Страница 79 из 91
Глава пятая
МЕРТВЫЕ ВОСКРЕСАЮТ.
ВПЕРЕД — К ИСТОКАМ!
«Верьте словам моим!» — заклинал и настаивал Гоголь, когда не мог почему-либо вразумительно объяснить свои слова и поступки. Ему надлежало верить на слово, верить слепо и безраздельно, ибо слово его обладало истинной силой и властью, высшей правдой и тайным знанием предмета, о котором писал он, и если читающие всё же отказывались его понимать и не имели смелости ему поверить, он советовал им внимательно перечитать написанное еще и еще раз, покуда они, вчитавшись, не проникнутся абсолютным значением, которое нес он в себе и различал за своими словами: «Верьте словам моим, и больше ничего».

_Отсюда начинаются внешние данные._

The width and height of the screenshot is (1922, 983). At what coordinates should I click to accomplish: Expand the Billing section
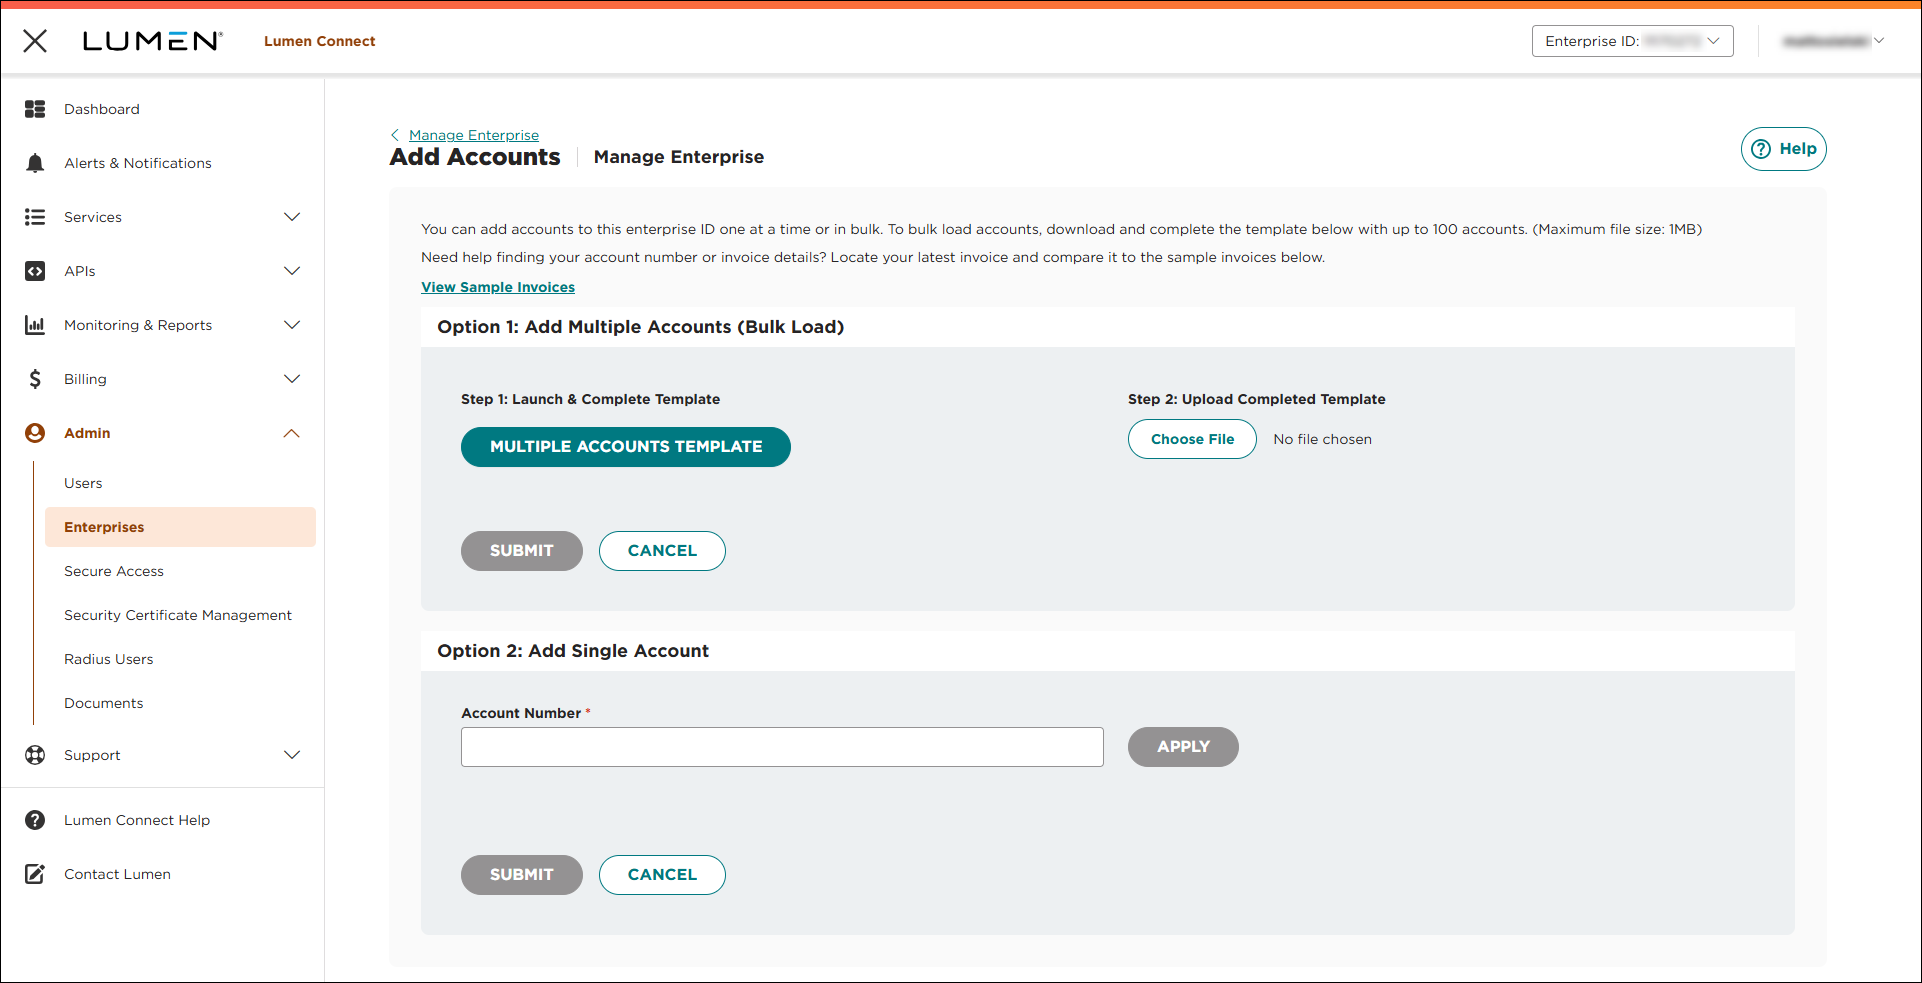click(291, 379)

Позднейшие кривотолки и полный разрыв в понимании между Гоголем и обществом, к которому он обращался, послужили ему новым поводом в пользу отказа от творчества, от слова, слишком, он опасался, влиятельного, оказывающего непосредственное, заражающее воздействие на поведение людей, способного завести куда не след, доколе тут вкралась ошибка или неточность, доколе автор не созрел еще окончательно до искомого руководства. «Слово как воробей: выпустивши его, не схватишь потом», — наставительно цитирует Гоголь русскую пословицу, созданную будто в предвестие и в учреждение русской цензуры, и предписывает словесности величайшую осмотрительность, особенно в развитии сколько-нибудь необычного и оригинального дарования, чье отличие от других людей «тем больше может произвести всеобщих заблуждений и недоразумений».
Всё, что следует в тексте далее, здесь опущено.